AIM OF THE EXERCISE
Although the records include pictures, the copy should not; write out exactly the lines from the first through the line with "2xLP (62, 1091)".

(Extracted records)

- Opening Delimiter -

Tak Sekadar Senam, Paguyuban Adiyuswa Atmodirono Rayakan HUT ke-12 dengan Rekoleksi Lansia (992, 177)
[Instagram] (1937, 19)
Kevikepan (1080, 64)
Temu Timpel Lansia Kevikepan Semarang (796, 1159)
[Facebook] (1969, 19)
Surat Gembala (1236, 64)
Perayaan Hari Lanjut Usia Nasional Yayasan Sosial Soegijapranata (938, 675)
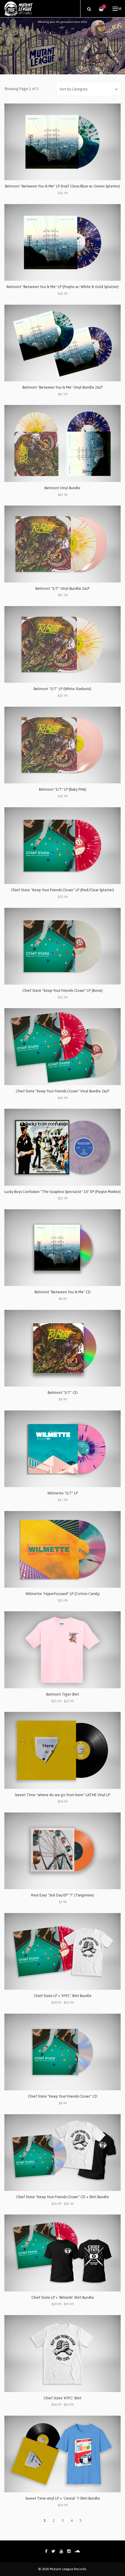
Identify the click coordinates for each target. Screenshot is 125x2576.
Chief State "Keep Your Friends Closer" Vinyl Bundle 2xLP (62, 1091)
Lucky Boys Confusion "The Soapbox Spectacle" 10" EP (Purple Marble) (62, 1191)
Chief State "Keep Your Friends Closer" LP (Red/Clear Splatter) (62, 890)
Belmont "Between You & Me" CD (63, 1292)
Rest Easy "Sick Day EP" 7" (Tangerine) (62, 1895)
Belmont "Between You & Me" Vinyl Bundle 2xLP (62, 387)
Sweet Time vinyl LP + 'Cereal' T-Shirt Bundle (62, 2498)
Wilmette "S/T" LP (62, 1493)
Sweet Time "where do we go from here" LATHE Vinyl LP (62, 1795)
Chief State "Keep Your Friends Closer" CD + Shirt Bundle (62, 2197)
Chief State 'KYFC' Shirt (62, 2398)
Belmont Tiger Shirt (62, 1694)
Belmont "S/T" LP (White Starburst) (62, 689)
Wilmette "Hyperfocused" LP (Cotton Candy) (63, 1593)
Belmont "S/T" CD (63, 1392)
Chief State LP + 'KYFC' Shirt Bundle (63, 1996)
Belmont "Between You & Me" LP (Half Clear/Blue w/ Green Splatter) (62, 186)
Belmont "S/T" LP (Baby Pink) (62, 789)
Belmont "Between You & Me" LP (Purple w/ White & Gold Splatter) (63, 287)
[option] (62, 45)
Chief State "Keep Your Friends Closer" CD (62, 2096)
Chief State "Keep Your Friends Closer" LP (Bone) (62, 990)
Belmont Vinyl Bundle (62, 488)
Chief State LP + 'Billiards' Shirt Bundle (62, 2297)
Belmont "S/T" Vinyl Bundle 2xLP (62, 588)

- Closing Delimiter -

RESPONSE TO THIS EXERCISE
Tak Sekadar Senam, Paguyuban Adiyuswa Atmodirono Rayakan HUT ke-12 dengan Rekoleksi Lansia (992, 177)
[Instagram] (1937, 19)
Kevikepan (1080, 64)
Temu Timpel Lansia Kevikepan Semarang (796, 1159)
[Facebook] (1969, 19)
Surat Gembala (1236, 64)
Perayaan Hari Lanjut Usia Nasional Yayasan Sosial Soegijapranata (938, 675)
Identify the click coordinates for each target. Screenshot is 125x2576.
Chief State "Keep Your Friends Closer" Vinyl Bundle 2xLP (62, 1091)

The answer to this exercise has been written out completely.